Kimi araştırmacılar ABD’nin 1,5 milyon insan öldürdüğünü ileri sürerken farklı kaynaklar bu rakamın 500 bin civarı olduğunu söylüyor. Kaliforniya Riverside Üniversitesinden Prof. Dr. Dylan Rodríguez, “Yüz binlerce, belki milyonlarca insan Filipinler’de öldürüldü.” derken gerçek rakamın asla bilinemeyeceğini belirtir. Bu “bilinmezlik” kolonyalizmin yıkıcı etkisini göstermekle beraber yukarıda bahsettiğimiz kolonyalizme dair gerçeklerin ortaya konamadığı yaklaşımının da doğruluğunu göstermektedir. Ölen insan sayısının dahi bilinemediği bir durumda gerçeğin ne olduğundan nasıl söz edilebilir ki? Rakamın 1,5 milyon ya da 500 bin kişi olması arasında hiçbir fark yok mu? İşgal edilen bir ülkede yüzbinlerce insanı öldürmek nasıl bir ülkeyi modernleştirme çabası olarak görülebilir? Yahut bugüne kadar neden hiç kimse bu bilgilerin peşine düşmemiştir?
Rodriguez, Amerika Birleşik Devletleri’nin bu katliamları hiçbir zaman kabul etmediğini de ekler. Peki, katliamı yok saymak soykırım uygulandığı gerçeğini ortadan kaldırır mı? Elbette kaldırmaz. Ancak Amerika’nın hakim baskın gücü bu acı gerçeklerle yüzleşmeye izin vermiyor. Bugün kolonyalizm konusunda üniversitelerin dahi gereken çalışmaları yapmaması, Filipinler’deki katliamın gerçek boyutunun ortaya koyulmaması, hakim paradigmanın gücünden kaynaklandığı gibi üniversiteler gibi bilgi üreten kaynakların egemen güçler karşısında aldıkları pozisyonla da doğrudan ilişkilidir. Oysa kolonyalizmle gerçek bir yüzleşme sağlanabilseydi bugün İsrail’in Gazze’de soykırıma girişmesi de o kadar kolay olmazdı. Aliya’nın “Unutulan soykırım tekrar eder.” sözünde ne kadar doğru bir yere temas ettiği bu örneklerden daha iyi anlaşılmaktadır. Filipinler’deki soykırımın unutulması Gazze’de, Irak’ta yeni soykırımlar uygulanmasına neden olmaktadır. Hatırlanacağı gibi ABD Başkanı Bush da, tıpkı Filipinler’in işgali hakkında William McKinley’in söylediği şekilde, Irak’ı işgal operasyonunu dünyaya ilan ettiğinde, “Irak’ı özgürleştirmekten” söz etmişti. “Özgürleştirme, modernleştirme, medenileştirme” gibi söylemler kolonyalizmi perdelemek için dile getirilen anahtar kavramlardır. Fakat, milyonlarca insanı öldürmeyi, doğal kaynakları talan etmeyi medenileştirme projesiyle açıklamak hakikate takla attırmak anlamına gelir. Zaten hiçbir Batılı ülke başka bir toprağa ayak bastığında işgal ediyoruz dememiştir. Bu kavramlar asıl amacı perdelemek adına kullanılır. Bu sebeple kolonyalizmle gerçek bir yüzleşme için önce zihinsel kolonyalizmden arınma gerekir. Bu sayede kavramların içerdiği gerçek anlam ile o kavramlara yüklenen yeni anlamlar arasında bir ayrım yapılabilir.

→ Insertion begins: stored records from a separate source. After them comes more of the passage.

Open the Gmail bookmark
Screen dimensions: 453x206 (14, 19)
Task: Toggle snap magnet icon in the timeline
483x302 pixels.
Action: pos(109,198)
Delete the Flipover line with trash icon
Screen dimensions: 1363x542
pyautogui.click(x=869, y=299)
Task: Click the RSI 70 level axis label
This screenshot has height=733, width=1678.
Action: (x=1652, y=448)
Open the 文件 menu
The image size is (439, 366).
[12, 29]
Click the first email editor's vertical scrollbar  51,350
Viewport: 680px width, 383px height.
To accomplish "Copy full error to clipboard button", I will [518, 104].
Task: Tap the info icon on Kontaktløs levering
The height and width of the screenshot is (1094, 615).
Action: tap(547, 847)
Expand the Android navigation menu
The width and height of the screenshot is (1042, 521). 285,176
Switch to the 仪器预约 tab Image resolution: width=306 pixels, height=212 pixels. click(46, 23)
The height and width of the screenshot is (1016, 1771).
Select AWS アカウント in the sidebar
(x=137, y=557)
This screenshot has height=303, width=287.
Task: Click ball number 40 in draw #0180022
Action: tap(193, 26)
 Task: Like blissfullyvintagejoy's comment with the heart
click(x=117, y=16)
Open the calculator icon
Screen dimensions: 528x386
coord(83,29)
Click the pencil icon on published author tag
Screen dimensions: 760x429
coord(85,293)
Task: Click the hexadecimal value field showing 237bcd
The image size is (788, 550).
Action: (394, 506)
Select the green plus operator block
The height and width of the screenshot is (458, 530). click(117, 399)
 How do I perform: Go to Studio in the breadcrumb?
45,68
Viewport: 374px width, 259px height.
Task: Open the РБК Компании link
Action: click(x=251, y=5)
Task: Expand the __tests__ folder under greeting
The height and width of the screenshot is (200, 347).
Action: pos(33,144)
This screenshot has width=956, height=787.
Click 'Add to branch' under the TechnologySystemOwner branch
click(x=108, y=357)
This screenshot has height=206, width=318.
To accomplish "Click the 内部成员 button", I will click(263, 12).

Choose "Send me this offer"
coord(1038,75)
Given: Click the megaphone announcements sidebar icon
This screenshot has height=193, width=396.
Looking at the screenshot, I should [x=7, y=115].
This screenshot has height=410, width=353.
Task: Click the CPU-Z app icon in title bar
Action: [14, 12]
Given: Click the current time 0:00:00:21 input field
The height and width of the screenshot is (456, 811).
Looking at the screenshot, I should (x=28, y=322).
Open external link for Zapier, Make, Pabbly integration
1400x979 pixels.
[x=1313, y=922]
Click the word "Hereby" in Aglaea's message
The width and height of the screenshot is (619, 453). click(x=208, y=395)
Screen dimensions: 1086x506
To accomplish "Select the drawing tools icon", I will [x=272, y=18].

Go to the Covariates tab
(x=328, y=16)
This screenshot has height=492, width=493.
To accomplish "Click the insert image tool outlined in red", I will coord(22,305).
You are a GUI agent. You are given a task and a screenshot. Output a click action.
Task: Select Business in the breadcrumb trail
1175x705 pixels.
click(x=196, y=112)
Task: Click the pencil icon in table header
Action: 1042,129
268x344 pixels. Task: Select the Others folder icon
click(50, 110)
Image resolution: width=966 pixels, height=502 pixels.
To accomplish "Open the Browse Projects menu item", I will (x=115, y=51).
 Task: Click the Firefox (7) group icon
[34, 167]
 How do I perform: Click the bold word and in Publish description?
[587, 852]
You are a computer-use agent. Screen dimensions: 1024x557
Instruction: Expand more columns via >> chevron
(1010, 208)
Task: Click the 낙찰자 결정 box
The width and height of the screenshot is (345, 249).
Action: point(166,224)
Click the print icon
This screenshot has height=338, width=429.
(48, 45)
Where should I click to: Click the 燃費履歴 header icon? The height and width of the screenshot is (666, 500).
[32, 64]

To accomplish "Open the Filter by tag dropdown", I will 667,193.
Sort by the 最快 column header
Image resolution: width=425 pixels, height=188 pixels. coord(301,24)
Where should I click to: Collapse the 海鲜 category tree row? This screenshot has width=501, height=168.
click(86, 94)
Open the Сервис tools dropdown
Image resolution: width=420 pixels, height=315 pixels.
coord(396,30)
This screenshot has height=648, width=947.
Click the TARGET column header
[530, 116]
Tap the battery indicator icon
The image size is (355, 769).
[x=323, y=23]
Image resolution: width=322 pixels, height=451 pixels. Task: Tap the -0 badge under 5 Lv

Geçmişte yaşanan hatta hâlen devam eden şiddetin son bulması ve bu tarz işgallerin yenilerinin yaşanmaması açısından Batı’nın uluslararası ilişkilerde ve entellektüel düzeyde kullandığı kavramsal tuzaklara dikkat edilmesi gerekir. ABD başta olmak üzere Batılı ülkeler Hollywood ve sinema endüstrisini kullanarak gerçekleri çarpıtmaya, farklı biçimlerde sunmaya çalışıyor. Manipüle edilmemek bu konularda dikkatli olmayı gerektirdiği kadar gerçeği ortaya çıkaracak ciddi çalışmalarla mümkündür. Bu açıdan kolonyalizmle gerçek manada yüzleşilmeli ve hangi bölgede ne yaşandıysa tüm sonuçları çıkarılmalı. 125 yıl önce Filipinler’de yaşananlar bugün farklı coğrafyalarda görülmeye devam ediyor. Hiçbir şey geride kalmadı. Kolonyalizm bitti denemez. Irak’ta 2 milyona yakın insan öldürülürken kolonyalizmin geride kaldığı nasıl iddia edilebilir ki? Kolonyalizmin geride kalan bir şey olduğunu düşünmek kolonyalizmin tam olarak ne olduğunu bilmemekten kaynaklanır. Yönetmen John Sayles, ABD’nin Filipinler işgali konusu gündeme geldiğinde ilk tepkisi, “Peki, ben bunu nasıl bilmiyorum?” şeklinde olur. Daha sonra, bu işgali arkadaşlarına sorar ve arkadaşları da okullarda böyle bir olaydan bahsedilmediğini ve bu konu hakkında bilgi sahip olmadıklarını söylerler. Bu sebeple John Sayles’ın Amigo filmi bu konuların tartışılmasına imkân sunması açısından büyük bir önem taşıyor. Sayles, sinemanın gücünü kullanarak bu katliamları hatırlatıyor. Şüphesiz, kültürel imkânlar kullanılarak benzer örneklerin çoğaltılması, dünya kamuoyunun gerçekleri öğrenmesi için faydalı sonuçlar doğuracaktır.